▶ **TASK BRIEF**: Write out the lines of the entries below as a numbered list, leaving out any blank lines and the pictures.

********

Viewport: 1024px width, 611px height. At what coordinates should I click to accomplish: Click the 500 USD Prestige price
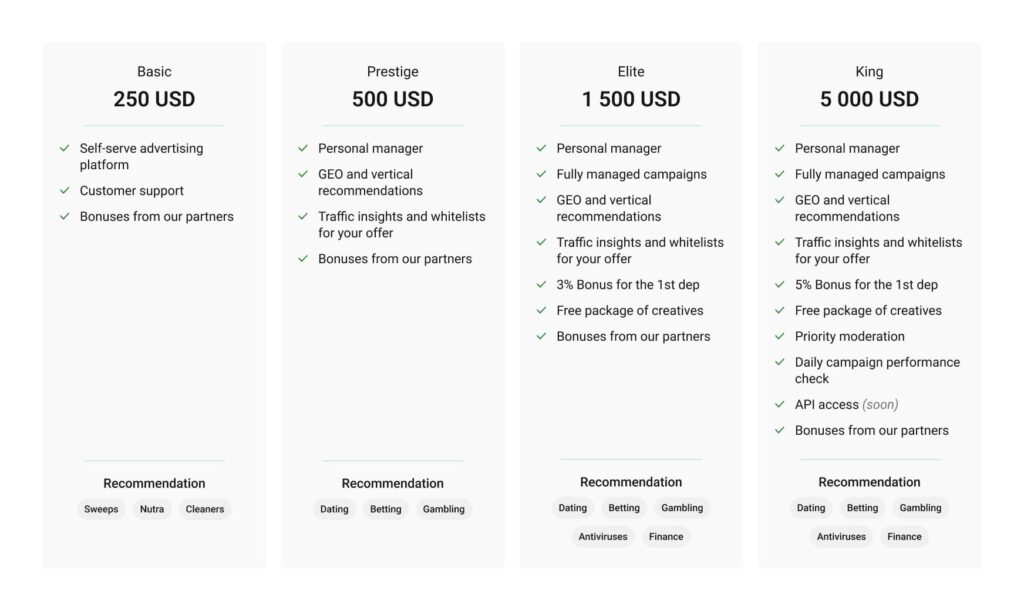point(392,99)
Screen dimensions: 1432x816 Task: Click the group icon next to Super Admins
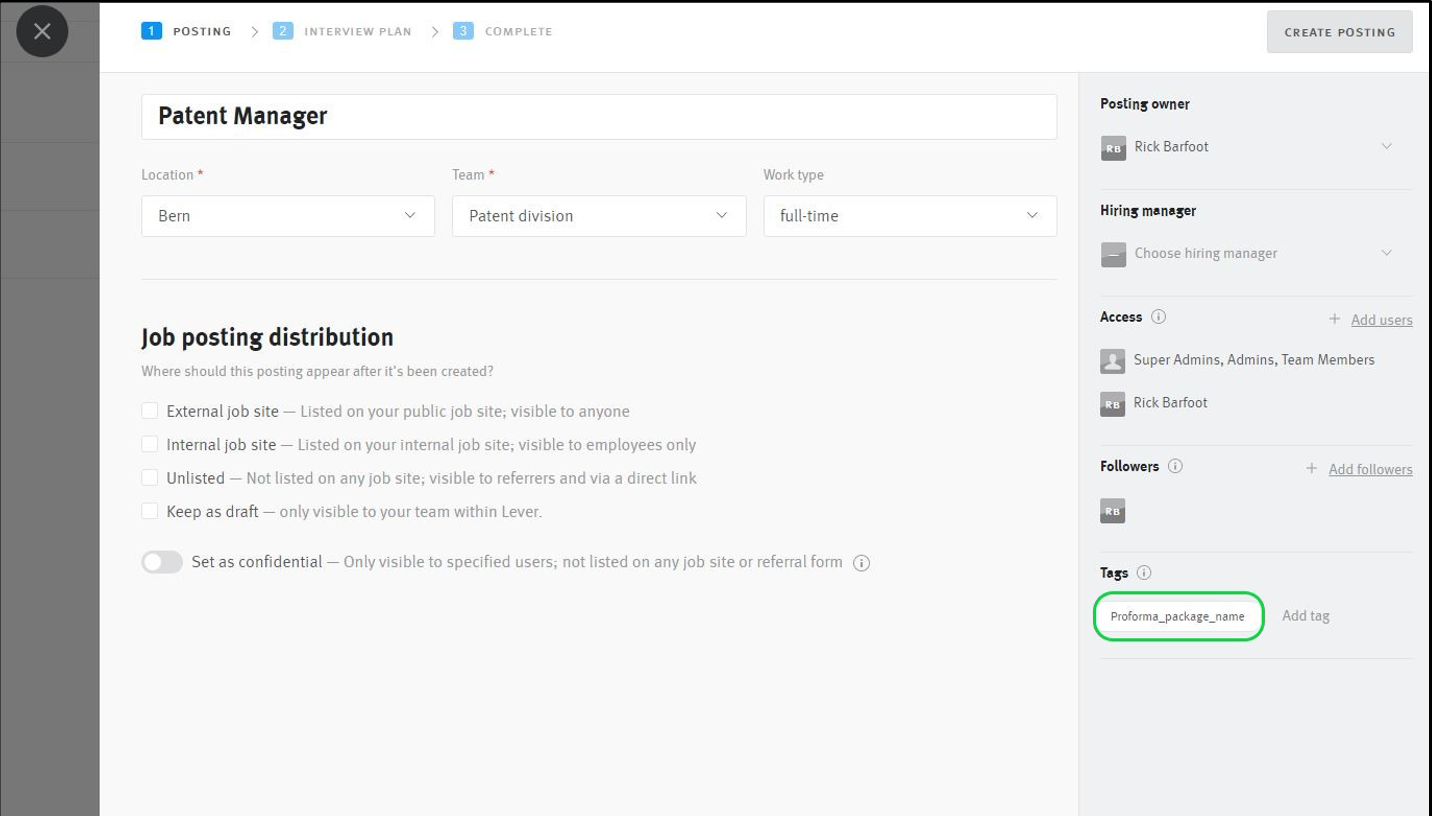pyautogui.click(x=1112, y=361)
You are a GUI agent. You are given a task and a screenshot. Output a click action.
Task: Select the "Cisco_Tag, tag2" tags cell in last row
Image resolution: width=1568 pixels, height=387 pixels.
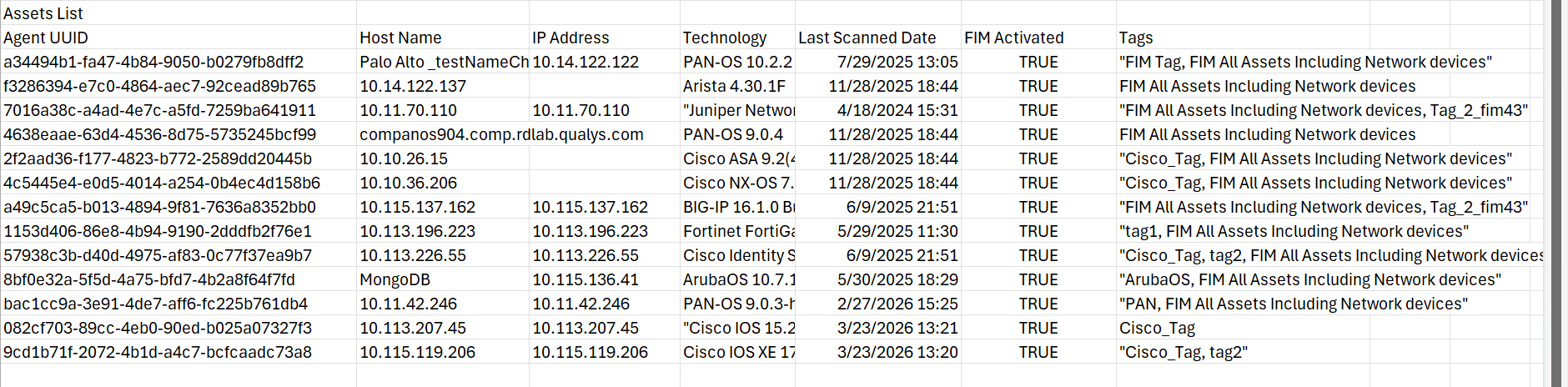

********

▶ **SOLUTION TO THIS EXERCISE**:
1. Viewport: 1024px width, 611px height. At what coordinates should I click to accomplish: Click the 500 USD Prestige price
2. point(392,99)
3. Screen dimensions: 1432x816 Task: Click the group icon next to Super Admins
4. pyautogui.click(x=1112, y=361)
5. You are a GUI agent. You are given a task and a screenshot. Output a click action.
6. Task: Select the "Cisco_Tag, tag2" tags cell in last row
7. Image resolution: width=1568 pixels, height=387 pixels.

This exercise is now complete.